Bootstrap 3.3.0 and Bootstrap 4 - rayshan
http://blog.getbootstrap.com/2014/10/29/bootstrap-3-3-0-released/

======
Smudge
The most interesting part of this release (well, something that came shortly
before this release) is Bootlint, their linter for your bootstrapified markup.

[https://github.com/twbs/bootlint](https://github.com/twbs/bootlint)

I could see myself integrating something like this into a text editor or a
build process -- something that watches for bootstrap usage errors and helps
my team correct them early and quickly. That is, of course, assuming that we
stick pretty closely to vanilla bootstrap, which we usually don't.

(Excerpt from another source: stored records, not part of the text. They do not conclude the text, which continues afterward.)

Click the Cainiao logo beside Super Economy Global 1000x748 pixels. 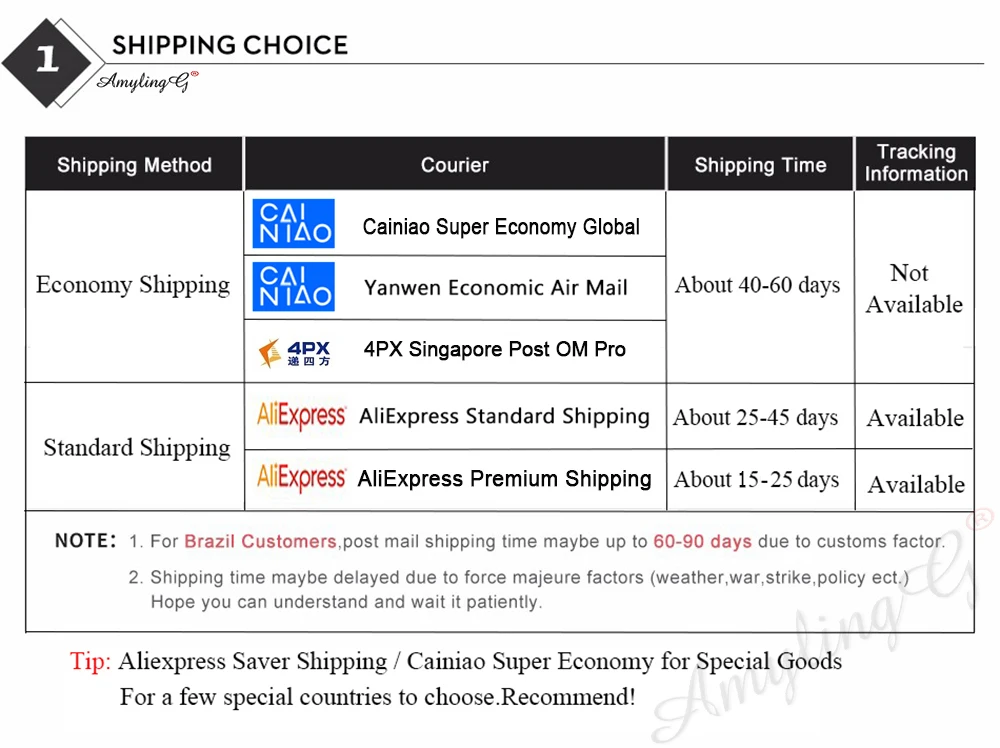point(293,224)
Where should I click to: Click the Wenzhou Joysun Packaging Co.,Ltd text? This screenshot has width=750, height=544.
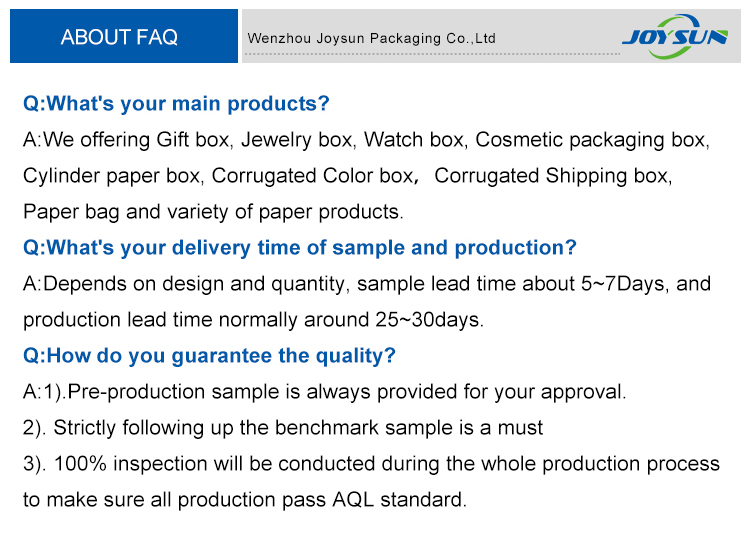point(372,38)
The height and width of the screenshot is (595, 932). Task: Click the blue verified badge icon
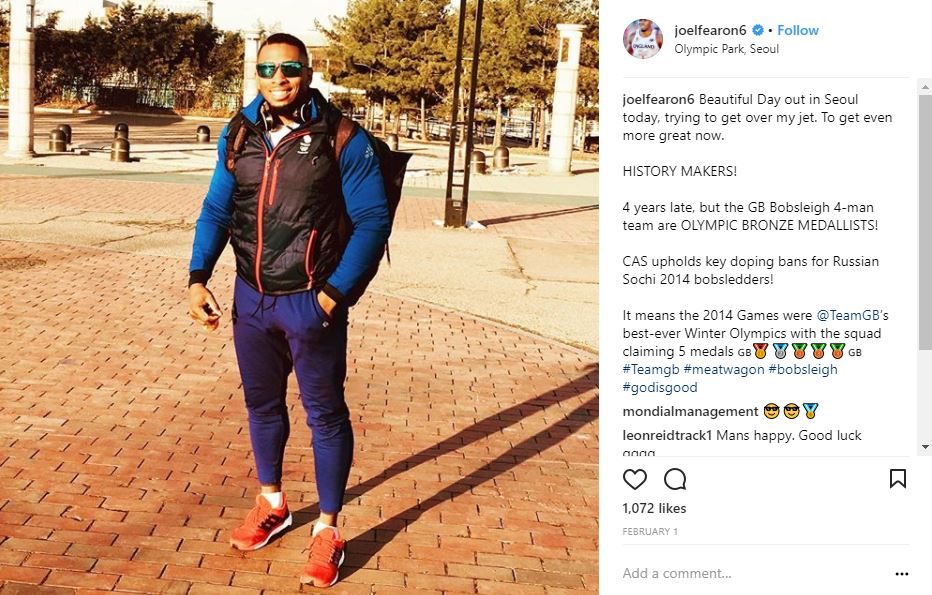[x=758, y=30]
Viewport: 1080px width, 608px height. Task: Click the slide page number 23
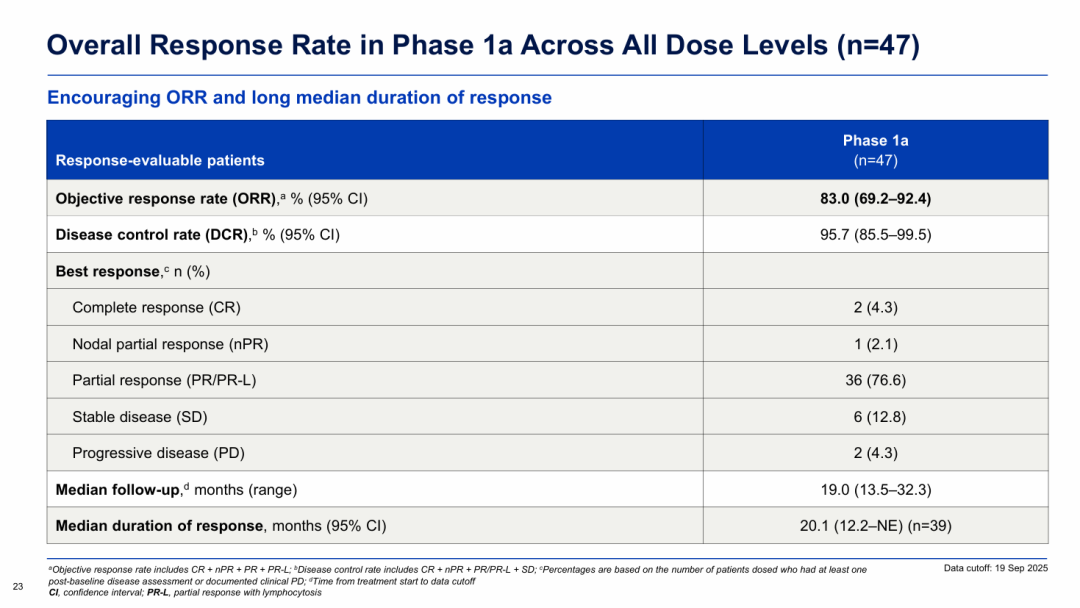point(16,585)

One of my biggest issues with Bootstrap (and similar frameworks) is that,
beyond a certain point, you find yourself overriding and customizing them to
such a degree that it's more productive to just build your own "vanilla"
components that are specific to the way your site or organization uses them,
and then just ditch Bootstrap altogether.

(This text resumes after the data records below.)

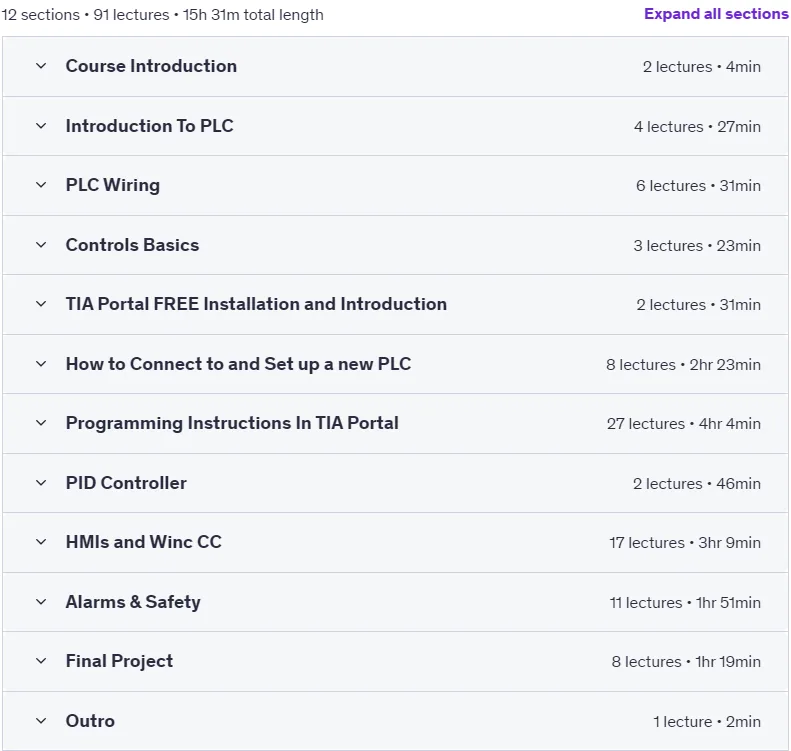Screen dimensions: 791x751
Task: Click the Expand all sections link
Action: click(716, 14)
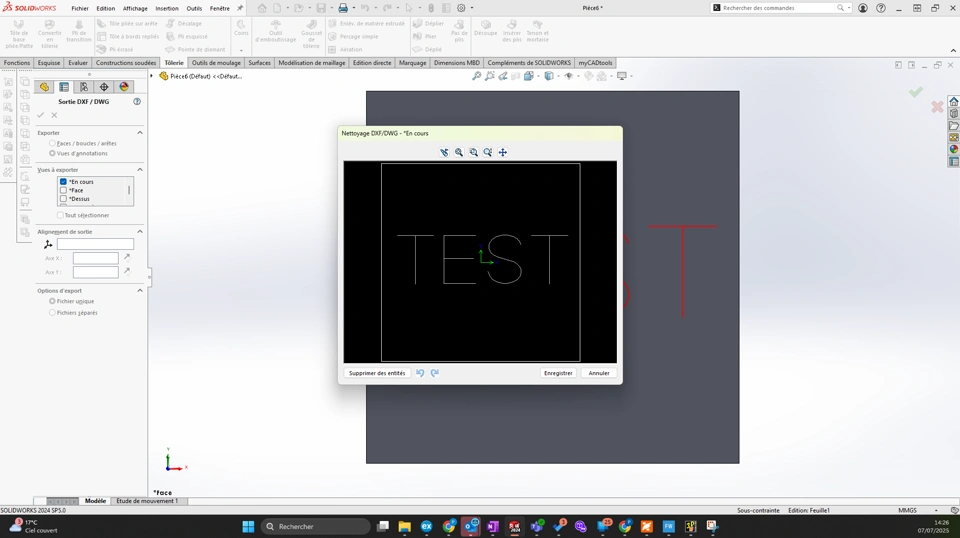Viewport: 960px width, 538px height.
Task: Collapse the Vues à exporter section
Action: pos(140,170)
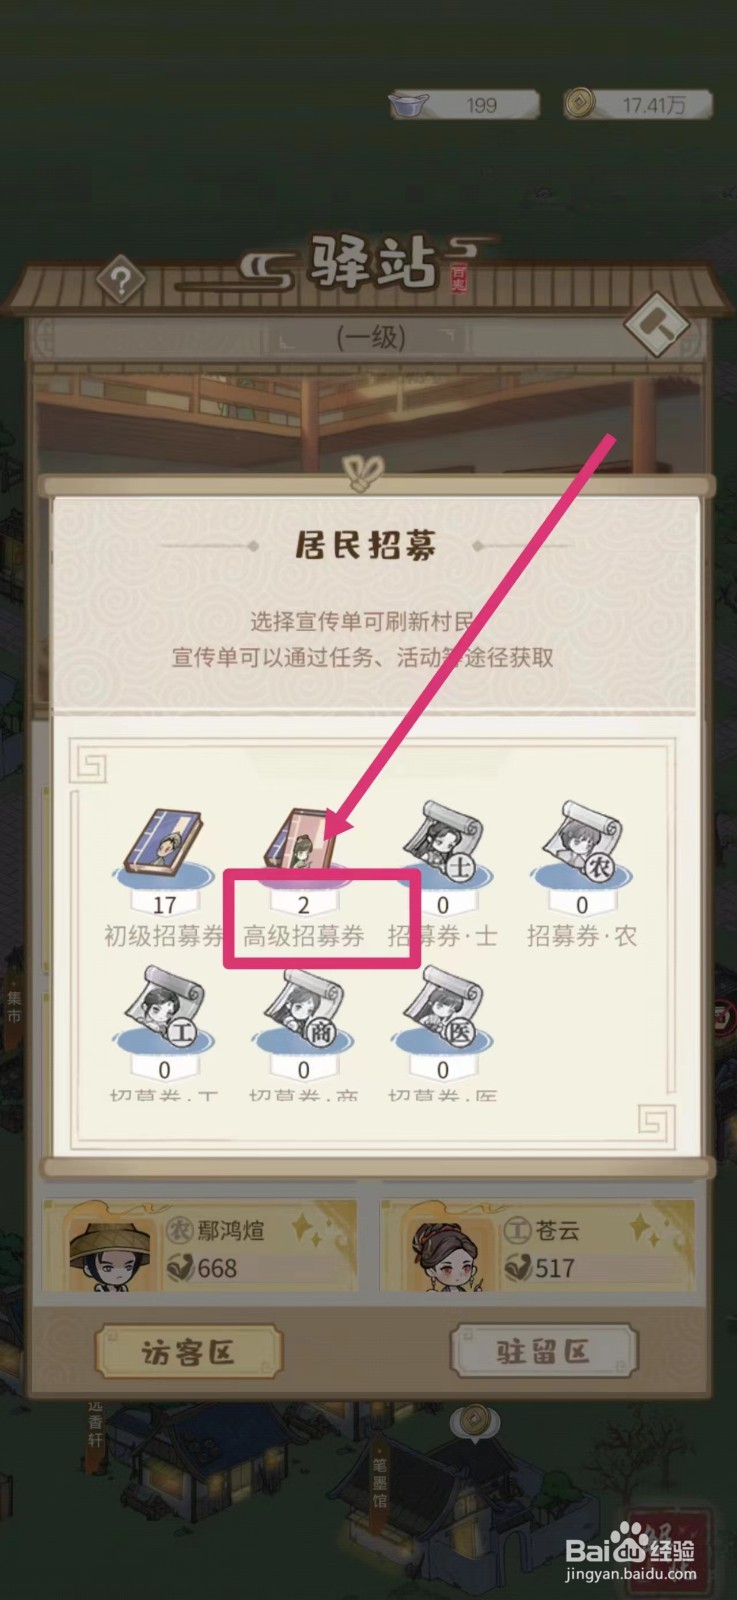The image size is (737, 1600).
Task: Tap the 居民招募 heading
Action: pos(365,545)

One thing I'd like to see is a way of generally linting HTML structure (not
validity, but actual structure) with a goal of reducing complexity and
improving maintainability, regardless of what frameworks you may be using.
Something that spits out a ratio of meaningful, semantic markup to "div soup"
and tells you where you should spend the most time mopping up the soup. It
could also have some understanding of which kinds of div patterns are
acceptable -- bootstrap components, your own component library (see: OOCSS),
etc.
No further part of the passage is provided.